## Task requirements
Please print out the entries below unchanged and skip the images.

==== Record set ====

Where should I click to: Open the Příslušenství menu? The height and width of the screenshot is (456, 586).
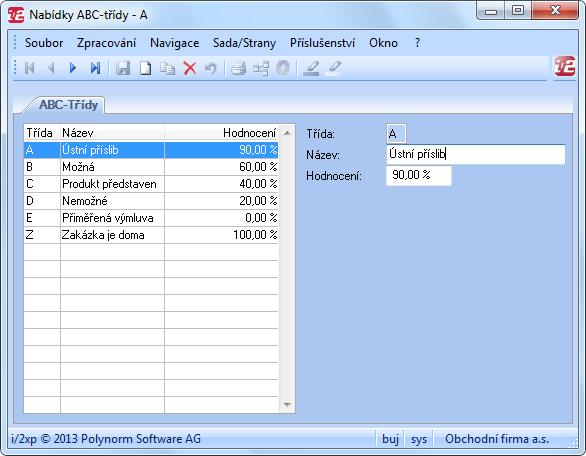322,43
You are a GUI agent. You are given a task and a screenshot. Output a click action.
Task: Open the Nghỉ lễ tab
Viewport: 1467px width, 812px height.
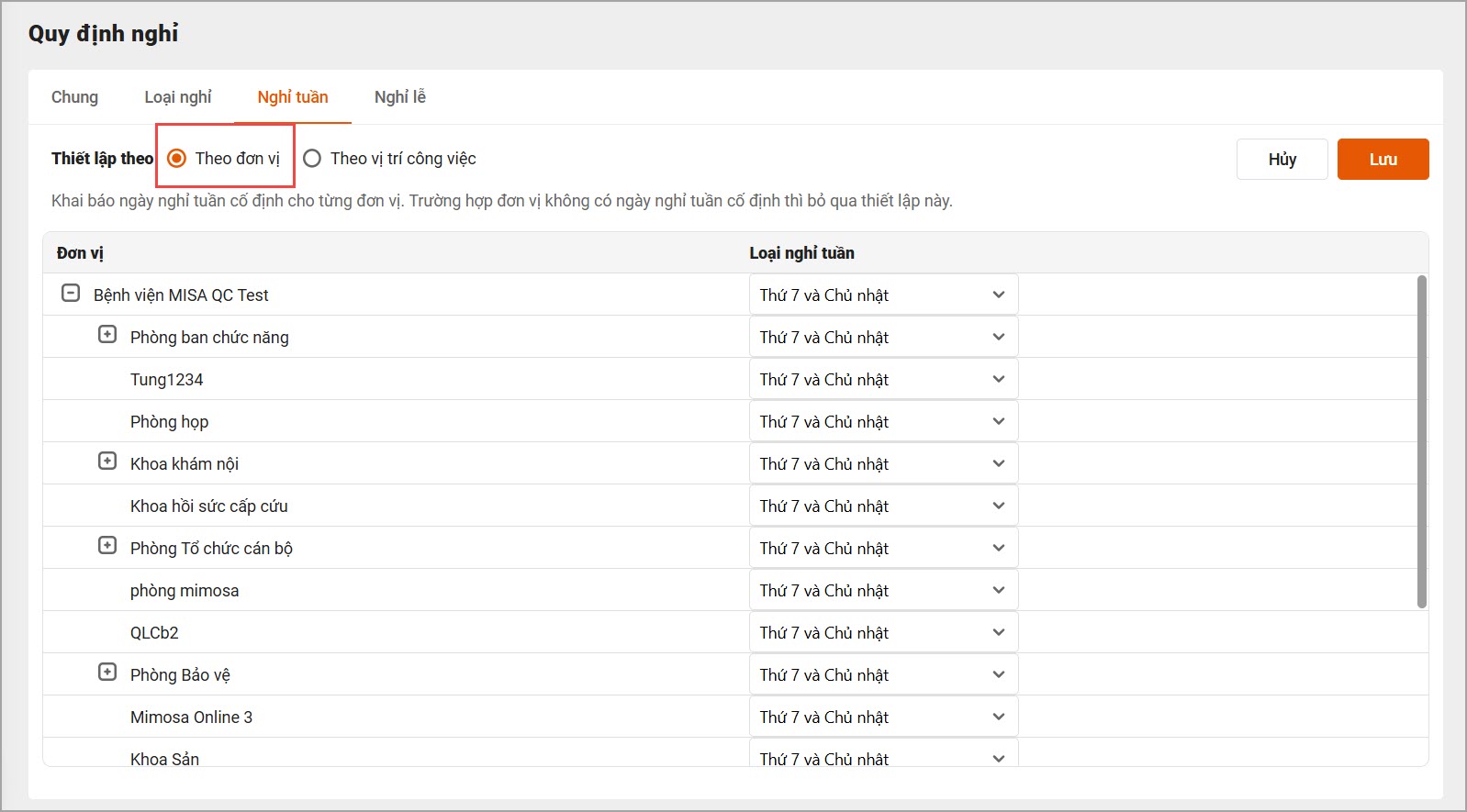(399, 97)
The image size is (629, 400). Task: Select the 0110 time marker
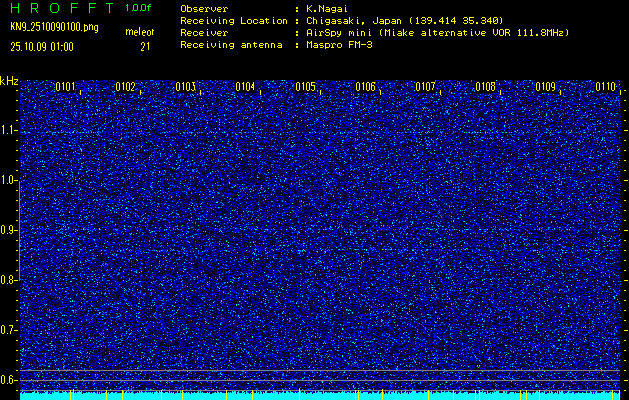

====

## Completed task
Where should I click to: Open the Příslušenství menu? The height and width of the screenshot is (456, 586).
322,43
You are a GUI agent. You are given a task and a screenshot. Output a click action.
Task: Open the Nghỉ lễ tab
Viewport: 1467px width, 812px height.
(399, 97)
The image size is (629, 400). Task: Select the 0110 time marker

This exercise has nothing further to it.